PURPOSE: Management of metastatic renal cell cancer (mRCC) has undergone a paradigm shift with immune-checkpoint inhibitors (ICI) in the first-line setting. However, direct comparative data are inadequate to inform treatment decisions. Therefore, we aimed to assess first-line therapy for mRCC and indirectly compare the efficacy and safety of currently available treatments. MATERIALS AND METHODS: Multiple databases were searched for articles published before June 2020. Studies that compared overall and/or progression-free survival (OS/PFS) and/or adverse events (AEs) in mRCC patients were considered eligible.
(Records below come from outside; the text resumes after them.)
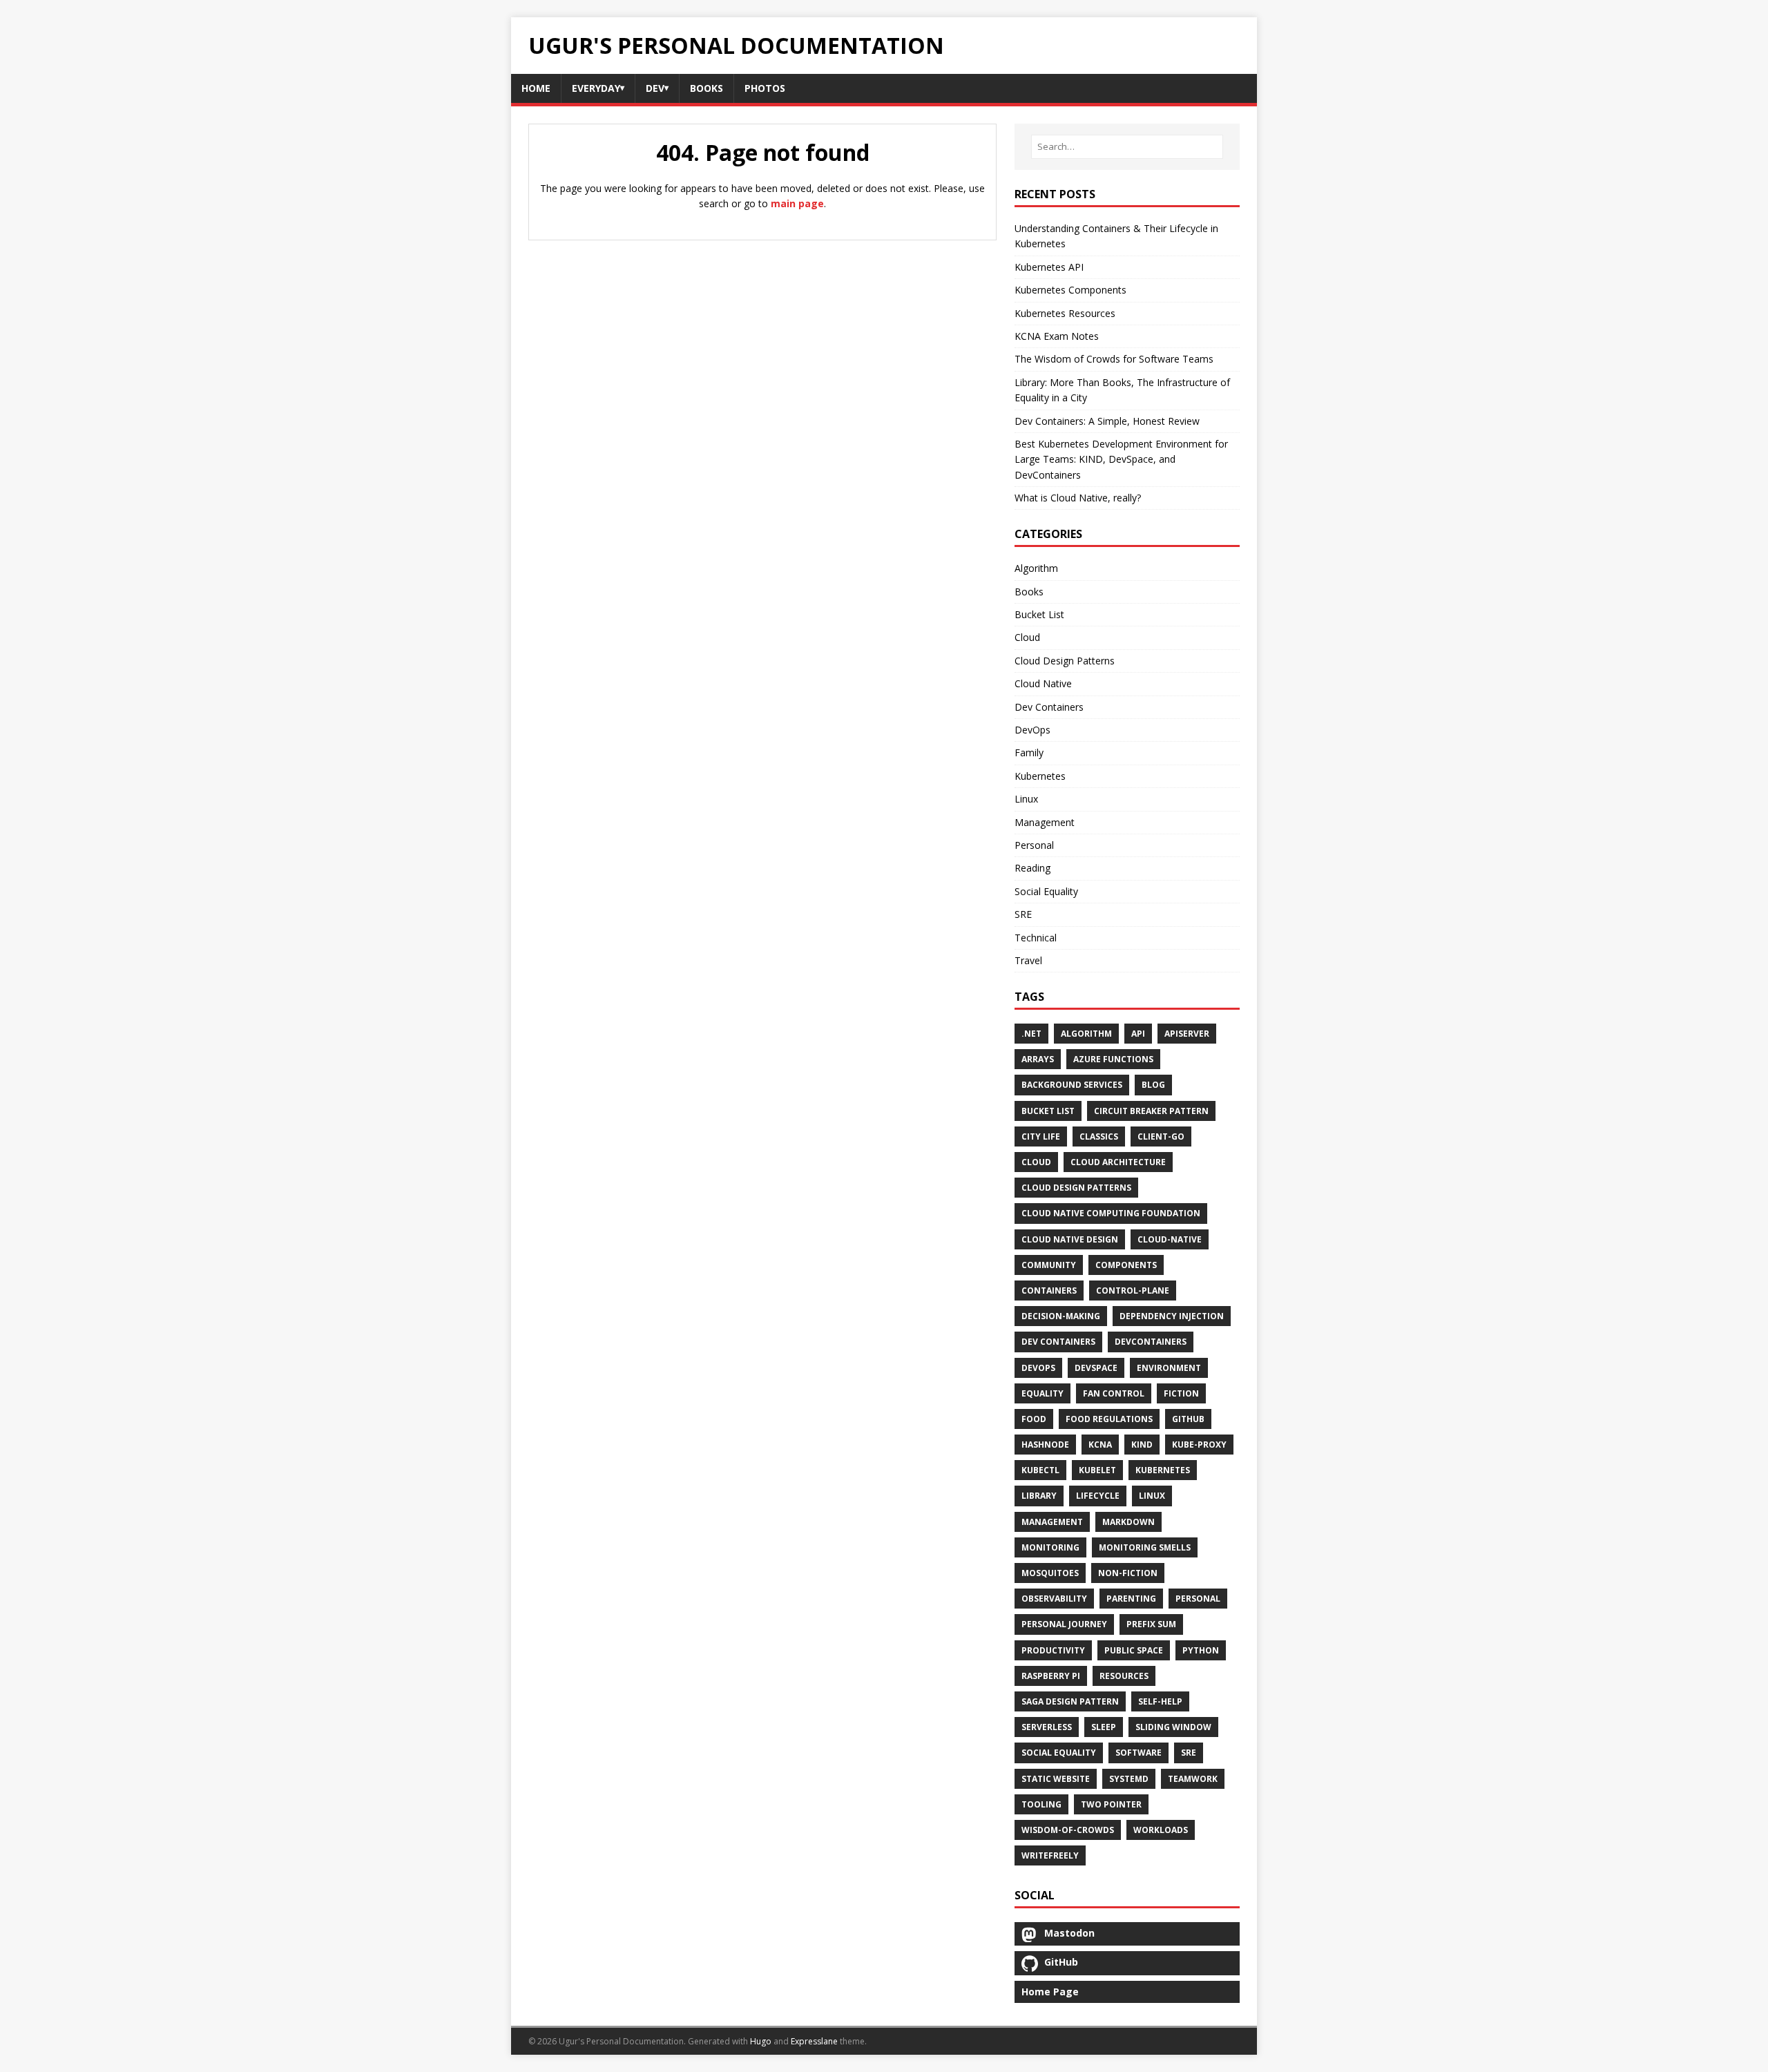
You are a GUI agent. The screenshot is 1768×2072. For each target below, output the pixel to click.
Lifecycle (1098, 1496)
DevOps (1032, 729)
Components (1126, 1265)
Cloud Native (1043, 683)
RESULTS: Six studies matched our eligibility criteria. For OS, pembrolizumab plus axitinib [hazard ratio (HR) 0.85, 95% credible interval (CrI) 0.73-0.98] and nivolumab plus ipilimumab (HR 0.86, 95% CrI 0.75-0.99) were significantly more effective than sunitinib, and pembrolizumab plus axitinib was probably the best option based on analysis of the treatment ranking. For PFS, pembrolizumab plus axitinib (HR 0.86, 95% CrI 0.76-0.97) and avelumab plus axitinib (HR 0.85, 95% CrI 0.74-0.98) were statistically superior to sunitinib, and avelumab plus axitinib was likely to be the preferred option based on analysis of the treatment ranking, closely followed by pembrolizumab plus axitinib. Nivolumab plus ipilimumab had significantly lower rates of serious AEs than sunitinib. CONCLUSION:Pembrolizumab plus axitinib seemed to be the most efficacious first-line agents, while nivolumab plus ipilimumab had the most favorable efficacy-tolerability equilibrium. These findings may facilitate individualized treatment strategies and inform future direct comparative trials in an expanding treatment options without direct comparison between approved drugs.